A bientôt pour la suite des aventures,

C, G, L&L

Quelques réponses à vos commentaires :

@ Anne-Ga : Oui tu m’avais parlé de ton voyage dans ces contrées magnifiques : ) En effet, tu devais certainement te lever moins tôt que nous… ! On t’embrasse fort tous les 4 !

@ Evelyne : Tu ne vends pas ta voiture par hasard ? : ) Oui il faudra qu’on réfléchisse à un autre modèle certainement… surtout parce que notre Clio Diesel ne pourra bientôt plus rouler ! Merci pour tes compliments en tout cas (je te ferai une photo de mes cernes dans quelques jours).

@Noémie-pile-poil : Tu es adorable ! Cette petite fille est de plus en plus craquante (je suis tellement objective) et sur les chemins de rando, elle fait fureur ! Tu as tout à fait cerné la région : elle est fascinante ! Comme disait le représentant télé qui est venu frapper à la porte de notre Airbnb tout à l’heure : l’Utah a beaucoup à offrir ! Cette Amérique du Nord telle que tu la rêves existe bel et bien ici ma chère Noémie !

@Sébastien : Merci ! On se régale ici ! Les parcs sont très très entretenus oui ! A 35 dollars l’entrée multiplié par 2 millions de visiteurs par an à Zion, ça fait un bon petit budget : ) Et puis des volontaires sillonnent le parc en randonnant et ramassent ce qui malheureusement a parfois échappé au randonneur tête en l’air. Mais globalement c’est très très propre.

@ Mamounette : Cette région te plairait Maman ! On a pas autant de sensations fortes que vous (pas encore de requins sur les chemins de rando) mais on voit vraiment des choses incroyables … !

11 thoughts on “E comme expatriation – 1 an à San Francisco

  1. Salut Céline, Guy et la petite famille,

    Cela fait déjà 1 an que vous êtes parti aux USA et c’est la première fois que je lis un de vos posts (shame on me !). Mais je crois que j’ai lu le plus important car il résume en quelques (centaines de) lignes vos 12 premiers mois.
    C’est marrant car votre expérience me rappelle celle que j’ai vécu y a 14 ans déjà a Beijing… un peu les montagnes russes mais c’est finalement une expérience unique qui est donné à peu de gens de connaître. Dans 1, 2 ou 3 ans, lorsque vous serez loin de la côte américaine, vous rigolerez vraiment de vos « tracas » de l’epoque. Je pense que ça donne une autre vision de la France. On peut ensuite mieux apprécier ses bons cotes, tout en sachant mieux comment éviter ses désagréments.
    Pendant que vous fêtez vos 1 an d’expatriation, je m’apprete a fêter mes 10 ans… à ce niveau la, on ne parle plus d’expatriation mais de choix de vie.
    Au plaisir de vous revoir bientôt en France, en Chine ou aux US !
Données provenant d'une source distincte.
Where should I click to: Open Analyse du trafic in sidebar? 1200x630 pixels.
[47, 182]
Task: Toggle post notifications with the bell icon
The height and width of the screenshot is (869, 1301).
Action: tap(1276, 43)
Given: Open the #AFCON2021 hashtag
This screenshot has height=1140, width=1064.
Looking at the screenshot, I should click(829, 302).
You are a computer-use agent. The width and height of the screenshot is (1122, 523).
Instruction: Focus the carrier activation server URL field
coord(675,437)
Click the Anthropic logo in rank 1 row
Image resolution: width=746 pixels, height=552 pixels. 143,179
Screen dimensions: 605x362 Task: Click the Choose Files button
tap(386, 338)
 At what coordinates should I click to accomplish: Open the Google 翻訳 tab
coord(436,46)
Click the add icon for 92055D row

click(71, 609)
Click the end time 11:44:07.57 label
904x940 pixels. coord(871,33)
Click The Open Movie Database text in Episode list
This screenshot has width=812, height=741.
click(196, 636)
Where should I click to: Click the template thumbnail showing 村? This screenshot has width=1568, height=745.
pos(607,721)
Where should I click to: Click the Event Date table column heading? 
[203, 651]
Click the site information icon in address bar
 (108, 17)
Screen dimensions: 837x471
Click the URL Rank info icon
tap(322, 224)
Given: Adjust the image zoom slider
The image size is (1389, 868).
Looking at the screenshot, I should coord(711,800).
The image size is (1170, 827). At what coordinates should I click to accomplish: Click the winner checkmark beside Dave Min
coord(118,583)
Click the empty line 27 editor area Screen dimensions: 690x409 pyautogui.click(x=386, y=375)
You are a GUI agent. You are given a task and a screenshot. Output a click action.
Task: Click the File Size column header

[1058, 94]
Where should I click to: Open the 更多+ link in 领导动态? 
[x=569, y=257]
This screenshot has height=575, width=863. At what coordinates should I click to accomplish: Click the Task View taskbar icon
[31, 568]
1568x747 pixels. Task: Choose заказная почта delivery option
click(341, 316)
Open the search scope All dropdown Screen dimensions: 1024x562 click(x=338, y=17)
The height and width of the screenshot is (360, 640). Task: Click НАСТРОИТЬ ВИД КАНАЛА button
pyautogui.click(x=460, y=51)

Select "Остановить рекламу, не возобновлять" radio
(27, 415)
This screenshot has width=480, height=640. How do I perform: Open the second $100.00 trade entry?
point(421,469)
  2. Merci encore de nous faire partager cette passionnante aventure. Le bilan montre à quel point cette expérience est enrichissante. Bravo à vous (et bonne continuation) !
    La vidéo est superbe : que de beaux sourires ! 😊

  3. ❤❤❤
    Très joli post… Une belle rétrospective sur cette année passée avec ses hauts et ses bas.
    Bon forcément, la vidéo m’a fait monter les larmes aux yeux…Merci à vous de nous partager tout ça.
    On pense très fort à vous.

    On vous embrasse 😙😙😙

  4. Super retour sur cette première année et magnifique vidéo qui laisse le sourire de A à Z !
    Que d’aventures et ça passe si vite ! Comme une impression de vivre à 300% sa vie tellement c’est intense comme expérience ❤.
    Plus que ravis d’avoir partager de merveilleux moments ensemble. A votre tour de venir 😍.

  5. Quel enrichissement (et là je ne parle pas d’argent) J adore la vidéo et surtout la bouille de Louise sur toutes les photos elle est a croquer bisous

  6. Joyeux anniversaire d’expatriation!!!
    Que les jours, les semaines, les mois passent vite!
    Une année tellement bien résumée!
    J’adore la vidéo, très drôle!
    C’est une belle expérience que je vis avec vous. Je ne peux m’empêcher de vous féliciter pour votre gestion réglée judicieusement
    Je vous souhaite juste le meilleur pour la deuxième année
    Je vous embrasse

  7. Salut vous quatre.

    J’ai tout lu, tout vu, tout suivit de votre année. C’est super enrichissant, t’es super agréable à lire. J’me marre au moins une fois par post. Vous me faites rêver, même sans mettre sous le tapis les galères du quotidien et de l’adaptation.

    J’suis super ému de l’arrivé de Lucie – et de voir vos tronches sur cette vidéo, j’me dis qu’elle a à coups surs une bien belle vie devant elle.